Le firmware iOS remplacé par des versions corrompues

« Après avoir obtenu l'accès aux réseaux internes des filiales, les acteurs de BlackTech sont en mesure de passer des routeurs internes de confiance à d'autres filiales de l'entreprise et aux réseaux du siège. Ils exploitent les relations de réseau de confiance entre une victime établie et d'autres entités afin d'élargir leur accès aux réseaux cibles », peut-on lire dans le rapport. Les cybercriminels a réussi à maintenir l'accès par des backdoors de routeurs à des fins de dissimulation de changements de configuration, de commandes et désactiver la journalisation pour discrètement passer sous le radar. Dans le cadre de cette compromission - et dans certains cas - ils sont également parvenus à remplacer le firmware officiel de certains équipements réseaux sous Cisco iOS par d'autres corrompus.

« Les personnes de BlackTech peuvent également dissimuler leur présence et cacher les modifications apportées aux routeurs Cisco compromis en masquant les politiques d'Embedded Event Manager (EEM), une fonction généralement utilisée dans Cisco IOS pour automatiser les tâches et manipuler son interface en ligne de commande », indique l'étude.

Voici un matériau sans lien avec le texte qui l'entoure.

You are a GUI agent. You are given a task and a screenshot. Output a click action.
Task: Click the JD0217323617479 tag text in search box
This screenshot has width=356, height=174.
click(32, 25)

Des contre-mesures à appliquer

Pour détecter et atténuer cette activité malveillante, différentes techniques de détection et d'atténuation peuvent être activées. Parmi lesquelles : désactiver les connexions sortantes en appliquant la commande de configuration « transport output none » aux lignes de télétype virtuel (VTY), surveiller les connexions entrantes et sortantes des dispositifs du réseau vers les systèmes externes et internes. Ou encore limiter l'accès aux services d'administration et n'autoriser que les adresses IP utilisées par les administrateurs réseau en appliquant des listes d'accès aux lignes VTY ou à des adresses spécifiques et mettre à jour les terminaux pour qu'ils disposent de capacités de démarrage sécurisé avec de meilleurs contrôles d'intégrité et d'authenticité pour les chargeurs de démarrage et les microprogrammes.

Suite à ce rapport, l'équipementier américain a réagi en précisant que « rien n'indique que des vulnérabilités de Cisco aient été exploitées », et que ses « équipements modernes intègrent des fonctions de démarrage sécurisé ne permettant pas de changer et d'exécuter des images logicielles modifiées ».